Cloud Technologies, Workshops and Conferences

Cloud Computing – Part 2 #cloud #virtualization

I had been to Bangalore Barcamp 2012 yesterday and got an opportunity to meet openstack developers.One of them gave a wonderful analogy about cloud computing.I just wanted to share the same with you all.

Suppose that you have a desktop with following configuration.You install an operating system and you can boot only one operating system at time, moreover your operating system would consume only a part of your resource and the rest is just left unused.

Now consider the concept of virtual machine.For the same above configuration here we put a layer(hypervisor) above, such that it totally hides the underlying information as shown below.With the help of this layer you can install any number of operating systems irrespective of the type of OS and you can boot all the operating systems simultaneously too. Not just that, you can also specify what amount of RAM and Hard Disk space you want to allocate for a particular OS.Is it not cool..?? 🙂 Yes it is a super cool feature implemented as VMWare player and Virtual Box.Click here for ubuntu installation using vmware player.

Hypervisors provide the means to logically divide a single, physical server or blade, allowing multiple operating systems to run securely on the same CPU and increase the CPU utilization.Some of the hypervisors in the market are KVM from Redhat , XEN used by Amazon, EXXI from Openstack, Hyper-V from Microsoft.

Where hardware partitioning allows for hardware consolidation, hypervisors allow for flexibility in how the virtual resources are defined and managed, making it a more-often used system consolidation solution.

But now the issue is even in this design we might expect some unused resources in each or the OS and now comes the concept of CLOUD to utilize the remaining resources too.Ah.. Developers grow greedy right.. 😛

In cloud you set up a network of machines with varying configuration like one machine might have 2TB storage capacity and another machine might have 32GB RAM and few might have very less configuration too.What they do is just combine all the resources and when we ask for cloud service they give us a part of the resources whose size depends on the customers need.This process is called spawning of instances and all these accessed via internet.

An instance is nothing but set of resources.Cloud providers spawn the instances whose size are decided just like the way we have various T-shirts sizes(Small, Medium, Large, XL,XXL, etc). and they name it as micro instances,small instance,large instance, etc.Here we also have the concept of images which is nothing but a bootable image which might be any operating system.Hence whenever a customer chooses for particular type of instance(like ubuntu, solaris, fedora, windows,etc) appropriate images is loaded accordingly.

Workshops and Conferences

Cloud Computing – Part 1

Cloud computing.A catchy word is’nt it..?? that simply refers to accessing the applications via Internet instead of being installed in your computer.So the funda is all about remote servers.

Without even being aware of it, all of us most likely have been already using some cloud-enabled programs.Web-based email is a best use case scenario.  If you have, for example, a Hotmail or Gmail email account you’re using a cloud-based program.  These programs store nothing on your computer.  Instead you log onto their servers, enter your credentials and read and send emails.

### LIST OF TASKS
1. According to the cloud computing post, which hypervisor does Amazon use?
2. Reproduce word for word the portion of the cloud computing post that starts with "Hypervisors provide the" and goes on through "system consolidation solution.".

### DATA LINES
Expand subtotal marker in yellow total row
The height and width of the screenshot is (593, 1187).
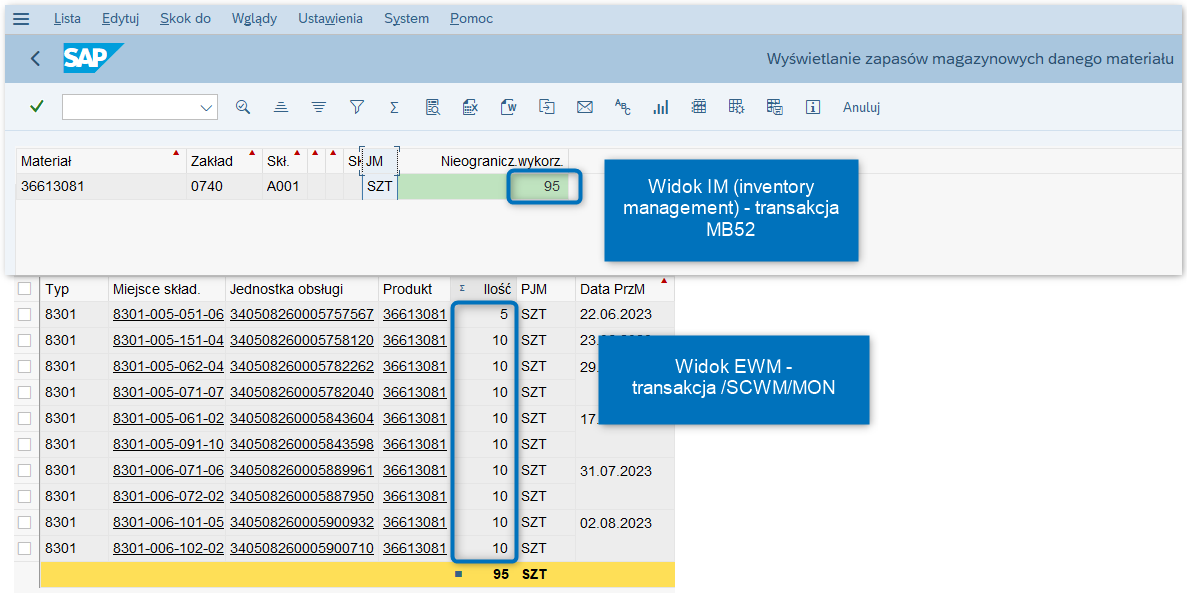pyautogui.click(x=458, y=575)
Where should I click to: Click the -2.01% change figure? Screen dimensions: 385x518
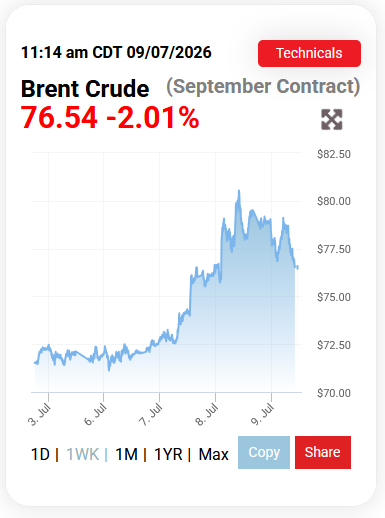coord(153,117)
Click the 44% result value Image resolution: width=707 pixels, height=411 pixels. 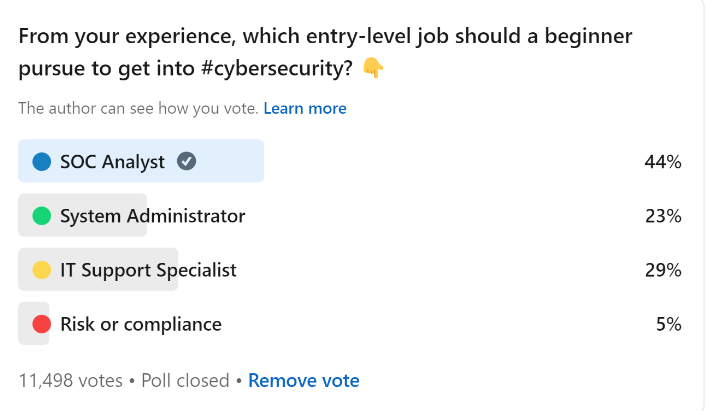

### SOLUTIONS TO THE EXERCISE
1. XEN

2.
Hypervisors provide the means to logically divide a single, physical server or blade, allowing multiple operating systems to run securely on the same CPU and increase the CPU utilization.Some of the hypervisors in the market are KVM from Redhat , XEN used by Amazon, EXXI from Openstack, Hyper-V from Microsoft.

Where hardware partitioning allows for hardware consolidation, hypervisors allow for flexibility in how the virtual resources are defined and managed, making it a more-often used system consolidation solution.